Video Piece of Cake (TV series)



Synopsis

The series is based on the 1983 novel Piece of Cake, by Derek Robinson. In the book, the squadron is equipped with Hurricanes. The relative rarity of airworthy Hurricanes in the late 1980s precluded their use in the television series.

The squadron depicted is the fictional Hornet Squadron, which is equipped with Supermarine Spitfire fighters, and deployed to France, where it waits out the Phoney War in comfort and elegance, until the German attack on Western Europe in May 1940. One by one, nearly all of the original pilots are killed and as losses mount, the character of the squadron changes from a casual nonchalance to a fight for survival. By the end of the series, only four of the original fourteen officers have survived.

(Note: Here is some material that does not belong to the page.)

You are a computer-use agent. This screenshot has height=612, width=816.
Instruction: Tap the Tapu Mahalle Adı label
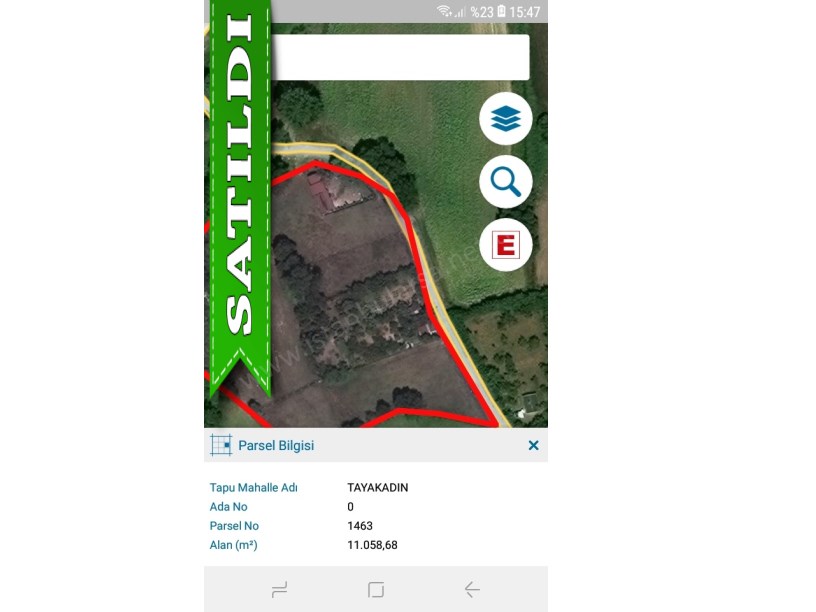[x=253, y=488]
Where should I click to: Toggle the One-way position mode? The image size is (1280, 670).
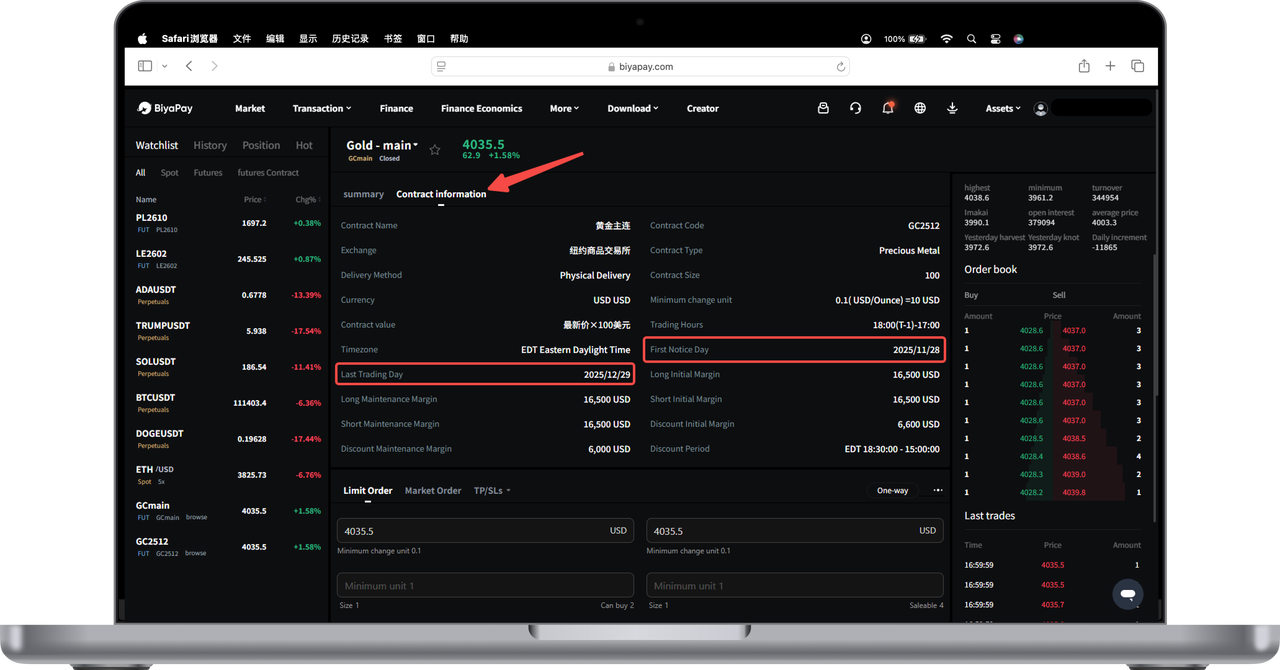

Some of the major themes explored in the script include: the snobbery and class-consciousness that existed in the RAF during the era; the belief cherished by many of the pilots that the war would be fought as a sporting gentleman's contest; the inflexibility and ineffectiveness of the tactics used by RAF Fighter Command in early 1940 and the poor gunnery skills and inadequate training of many of the British pilots in the early days of World War II. Like Robinson's original novel, the story spans the first year of the war, from September 1939 to the German Luftwaffe's first massed aerial assault on London on 7 September 1940.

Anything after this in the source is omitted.